Are all wealthy assholes uninteresting? They all seem to be in The Riot Club, a wannabe cautionary tale that indulges in assholery for 90 minutes before wagging its finger at it all. Now I don't need ventures into depravity and privilege to teach me things. There are plenty of gangster movies that make me want to be a gangster, never balancing the bad behaviour with morality. However The Riot Club is never that appealing. I never wanted to be these boys and thus could never have fun living vicariously through the film.
The film is said to be loosely based on the play Posh, but the writer Laura Wade has denied the connection. The Riot Club is about 10 obscenely privileged brats who are enfolding two new candidates into the fold. One is living in the shadow of his brother, a former president of the club. The other is Miles Richards, played by Max Irons. He is the moral center of the film and we know this because his girlfriend is terribly un-posh. The film's second half focuses on one night where their debauchery goes to far.

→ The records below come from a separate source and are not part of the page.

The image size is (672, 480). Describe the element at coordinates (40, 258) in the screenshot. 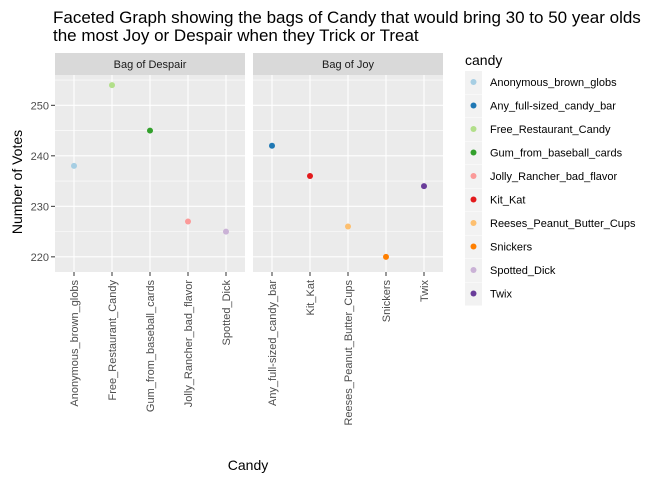

I see `y-tick-label: 220` at that location.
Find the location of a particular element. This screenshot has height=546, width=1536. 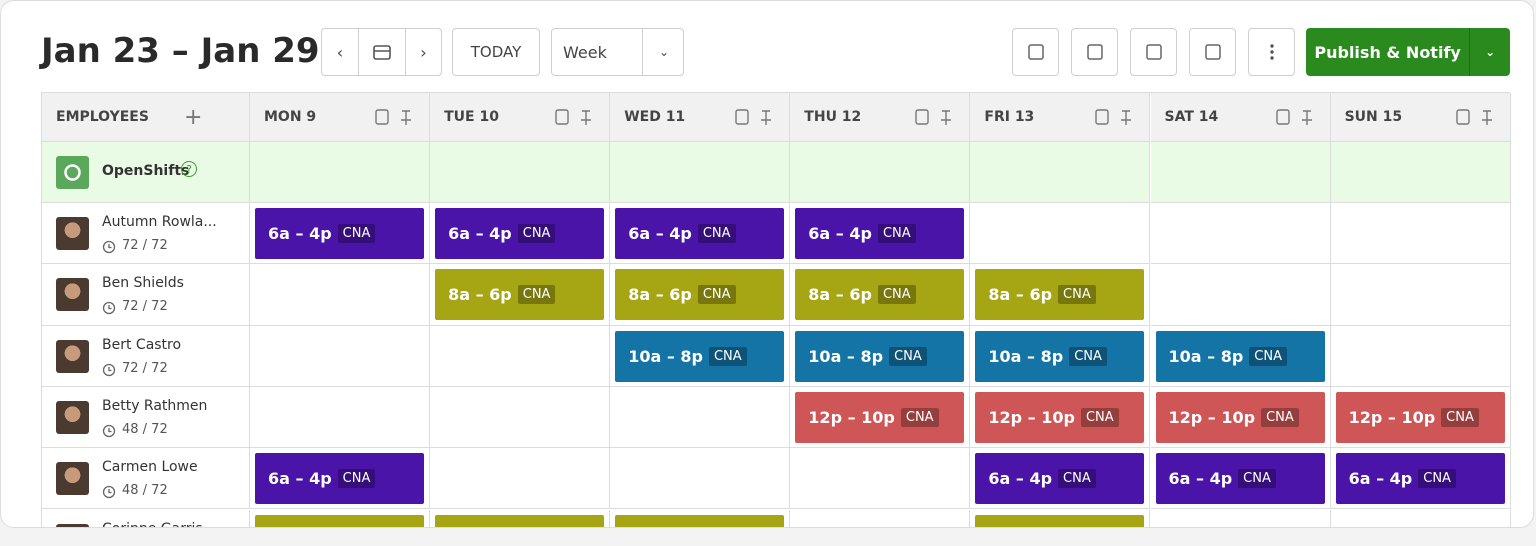

view-select: Week ⌄ is located at coordinates (618, 52).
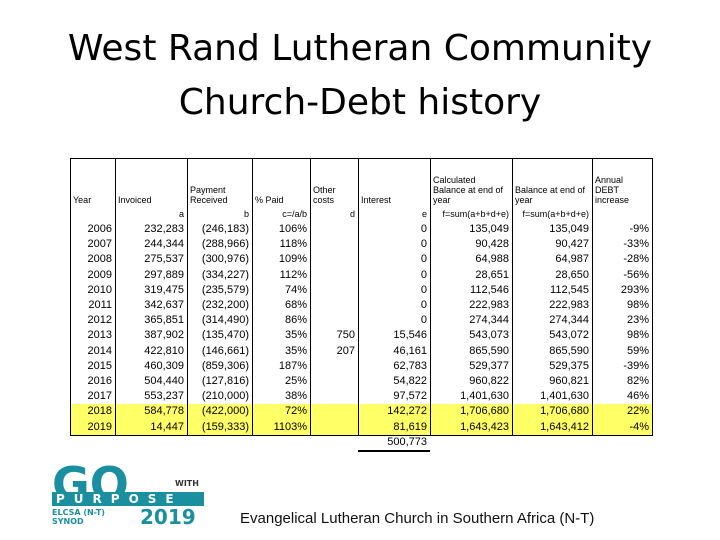  I want to click on year-cell: 2009, so click(100, 274).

Director Lone Scherfig did a wonderful job with An Education. Here he struggles to balance to tonal shift from riot to reprimand. He also doesn't have Nick Hornsby's witty dialogue to fall back on and Scherfig struggles to make the film visually interesting. This points out how weak some of the dialogue and characters are.
Riot Boys is fun for a little bit. The material seems suited more towards a show on the CW than it does a motion picture. The last minute shift to try to pull a lesson out of the movie makes the enjoyable first half feel like a guilty indulgence rather than fun. The ensemble is attractive but none of the performances feel deep or three dimensional.